-- BEGIN EXERCISE MATERIAL --

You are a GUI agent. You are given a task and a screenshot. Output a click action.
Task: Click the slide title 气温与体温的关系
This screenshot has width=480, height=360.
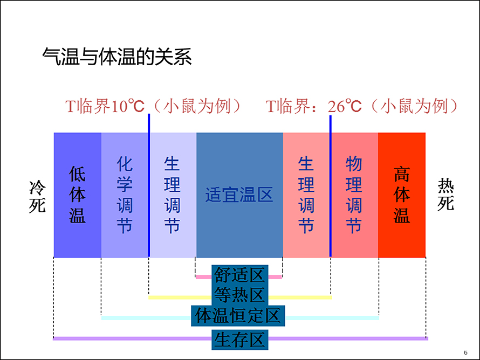coord(117,57)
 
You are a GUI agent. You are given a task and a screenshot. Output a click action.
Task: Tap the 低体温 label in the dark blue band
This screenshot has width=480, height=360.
coord(77,195)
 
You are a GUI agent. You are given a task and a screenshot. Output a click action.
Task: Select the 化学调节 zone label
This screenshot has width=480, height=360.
coord(125,195)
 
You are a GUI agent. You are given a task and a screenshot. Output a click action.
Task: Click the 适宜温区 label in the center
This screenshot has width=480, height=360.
coord(239,195)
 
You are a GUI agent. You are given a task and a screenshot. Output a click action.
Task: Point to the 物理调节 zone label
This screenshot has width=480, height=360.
coord(354,195)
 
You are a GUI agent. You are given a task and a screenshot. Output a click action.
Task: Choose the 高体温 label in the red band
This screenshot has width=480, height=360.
coord(402,195)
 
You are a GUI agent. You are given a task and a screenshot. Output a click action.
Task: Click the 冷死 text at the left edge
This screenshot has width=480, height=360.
coord(37,196)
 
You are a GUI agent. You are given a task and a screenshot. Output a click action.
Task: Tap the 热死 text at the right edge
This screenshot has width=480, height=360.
coord(445,194)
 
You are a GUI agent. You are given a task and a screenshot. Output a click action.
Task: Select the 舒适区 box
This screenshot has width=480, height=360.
coord(240,275)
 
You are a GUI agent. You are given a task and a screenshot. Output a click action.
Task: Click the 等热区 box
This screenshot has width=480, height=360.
coord(240,295)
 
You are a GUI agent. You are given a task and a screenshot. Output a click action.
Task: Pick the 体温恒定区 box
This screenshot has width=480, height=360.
coord(238,316)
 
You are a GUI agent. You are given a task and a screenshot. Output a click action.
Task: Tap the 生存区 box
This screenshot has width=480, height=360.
coord(240,340)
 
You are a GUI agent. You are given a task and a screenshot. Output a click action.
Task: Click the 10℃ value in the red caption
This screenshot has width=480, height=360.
coord(128,106)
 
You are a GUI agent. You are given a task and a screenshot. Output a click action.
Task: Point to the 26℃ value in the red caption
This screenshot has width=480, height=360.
coord(345,106)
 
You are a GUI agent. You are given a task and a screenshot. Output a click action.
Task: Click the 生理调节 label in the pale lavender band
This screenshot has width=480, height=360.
coord(172,195)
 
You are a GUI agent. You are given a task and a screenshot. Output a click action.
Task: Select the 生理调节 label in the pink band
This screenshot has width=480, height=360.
coord(306,195)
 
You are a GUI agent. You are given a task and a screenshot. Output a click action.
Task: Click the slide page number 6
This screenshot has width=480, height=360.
coord(465,352)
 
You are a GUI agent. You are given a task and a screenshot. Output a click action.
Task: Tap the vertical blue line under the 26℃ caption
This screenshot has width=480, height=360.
coord(330,186)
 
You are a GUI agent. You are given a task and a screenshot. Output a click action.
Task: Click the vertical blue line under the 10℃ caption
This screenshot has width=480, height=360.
coord(149,185)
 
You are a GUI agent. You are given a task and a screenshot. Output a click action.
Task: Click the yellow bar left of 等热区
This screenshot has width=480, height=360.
coord(180,297)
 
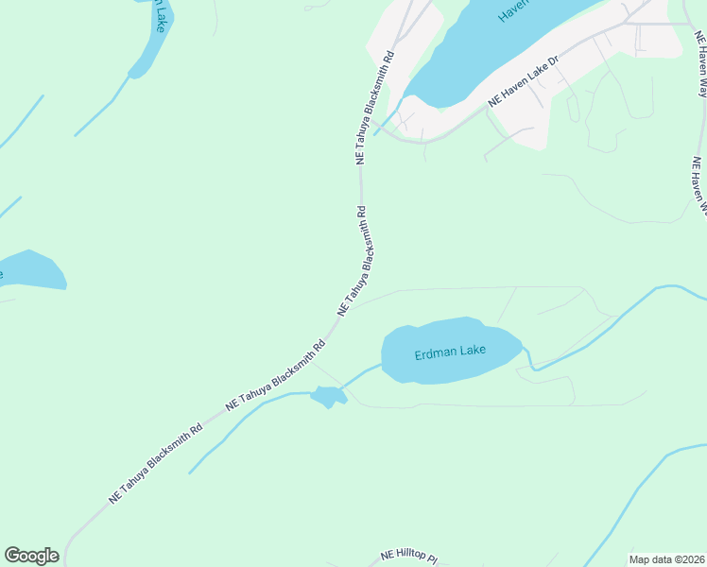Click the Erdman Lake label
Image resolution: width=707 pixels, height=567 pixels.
pos(450,352)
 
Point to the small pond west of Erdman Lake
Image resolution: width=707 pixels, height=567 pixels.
pos(327,397)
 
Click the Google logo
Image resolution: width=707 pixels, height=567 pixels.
pos(31,556)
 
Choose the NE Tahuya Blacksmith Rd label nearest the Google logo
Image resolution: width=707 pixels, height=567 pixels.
pos(156,462)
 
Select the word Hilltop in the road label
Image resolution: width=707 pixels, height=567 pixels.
pos(414,555)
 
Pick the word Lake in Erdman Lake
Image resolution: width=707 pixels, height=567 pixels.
pos(473,351)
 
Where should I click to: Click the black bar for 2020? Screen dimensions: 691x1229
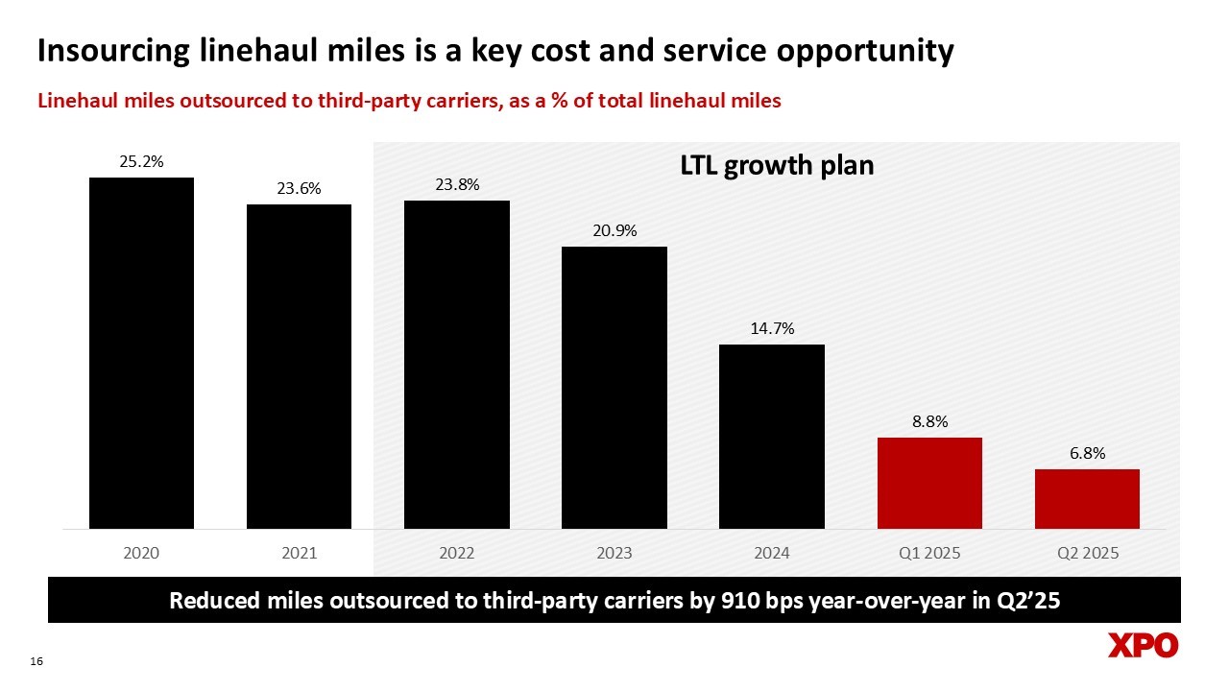(141, 352)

-- END EXERCISE MATERIAL --

EXERCISE DESCRIPTION: Can you put the lines of all the records above into a numbered list, skipping blank lines and leaving the pictures out?

RESULT:
1. You are a GUI agent. You are given a task and a screenshot. Output a click action.
2. Task: Click the slide title 气温与体温的关系
3. This screenshot has width=480, height=360.
4. coord(117,57)
5. You are a GUI agent. You are given a task and a screenshot. Output a click action.
6. Task: Tap the 低体温 label in the dark blue band
7. This screenshot has width=480, height=360.
8. coord(77,195)
9. You are a GUI agent. You are given a task and a screenshot. Output a click action.
10. Task: Select the 化学调节 zone label
11. This screenshot has width=480, height=360.
12. coord(125,195)
13. You are a GUI agent. You are given a task and a screenshot. Output a click action.
14. Task: Click the 适宜温区 label in the center
15. This screenshot has width=480, height=360.
16. coord(239,195)
17. You are a GUI agent. You are given a task and a screenshot. Output a click action.
18. Task: Point to the 物理调节 zone label
19. This screenshot has width=480, height=360.
20. coord(354,195)
21. You are a GUI agent. You are given a task and a screenshot. Output a click action.
22. Task: Choose the 高体温 label in the red band
23. This screenshot has width=480, height=360.
24. coord(402,195)
25. You are a GUI agent. You are given a task and a screenshot. Output a click action.
26. Task: Click the 冷死 text at the left edge
27. This screenshot has width=480, height=360.
28. coord(37,196)
29. You are a GUI agent. You are given a task and a screenshot. Output a click action.
30. Task: Tap the 热死 text at the right edge
31. This screenshot has width=480, height=360.
32. coord(445,194)
33. You are a GUI agent. You are given a task and a screenshot. Output a click action.
34. Task: Select the 舒适区 box
35. This screenshot has width=480, height=360.
36. coord(240,275)
37. You are a GUI agent. You are given a task and a screenshot. Output a click action.
38. Task: Click the 等热区 box
39. This screenshot has width=480, height=360.
40. coord(240,295)
41. You are a GUI agent. You are given a task and a screenshot. Output a click action.
42. Task: Pick the 体温恒定区 box
43. This screenshot has width=480, height=360.
44. coord(238,316)
45. You are a GUI agent. You are given a task and a screenshot. Output a click action.
46. Task: Tap the 生存区 box
47. This screenshot has width=480, height=360.
48. coord(240,340)
49. You are a GUI agent. You are given a task and a screenshot. Output a click action.
50. Task: Click the 10℃ value in the red caption
51. This screenshot has width=480, height=360.
52. coord(128,106)
53. You are a GUI agent. You are given a task and a screenshot. Output a click action.
54. Task: Point to the 26℃ value in the red caption
55. This screenshot has width=480, height=360.
56. coord(345,106)
57. You are a GUI agent. You are given a task and a screenshot. Output a click action.
58. Task: Click the 生理调节 label in the pale lavender band
59. This screenshot has width=480, height=360.
60. coord(172,195)
61. You are a GUI agent. You are given a task and a screenshot. Output a click action.
62. Task: Select the 生理调节 label in the pink band
63. This screenshot has width=480, height=360.
64. coord(306,195)
65. You are a GUI agent. You are given a task and a screenshot. Output a click action.
66. Task: Click the slide page number 6
67. This screenshot has width=480, height=360.
68. coord(465,352)
69. You are a GUI agent. You are given a task and a screenshot. Output a click action.
70. Task: Tap the vertical blue line under the 26℃ caption
71. This screenshot has width=480, height=360.
72. coord(330,186)
73. You are a GUI agent. You are given a task and a screenshot. Output a click action.
74. Task: Click the vertical blue line under the 10℃ caption
75. This screenshot has width=480, height=360.
76. coord(149,185)
77. You are a GUI agent. You are given a task and a screenshot. Output a click action.
78. Task: Click the yellow bar left of 等热区
79. This screenshot has width=480, height=360.
80. coord(180,297)
81. Click the Erdman Lake label
82. Image resolution: width=707 pixels, height=567 pixels.
83. pos(450,352)
84. Point to the small pond west of Erdman Lake
85. Image resolution: width=707 pixels, height=567 pixels.
86. pos(327,397)
87. Click the Google logo
88. Image resolution: width=707 pixels, height=567 pixels.
89. pos(31,556)
90. Choose the NE Tahuya Blacksmith Rd label nearest the Google logo
91. Image resolution: width=707 pixels, height=567 pixels.
92. pos(156,462)
93. Select the word Hilltop in the road label
94. Image resolution: width=707 pixels, height=567 pixels.
95. pos(414,555)
96. Pick the word Lake in Erdman Lake
97. Image resolution: width=707 pixels, height=567 pixels.
98. pos(473,351)
99. Where should I click to: Click the black bar for 2020? Screen dimensions: 691x1229
100. (141, 352)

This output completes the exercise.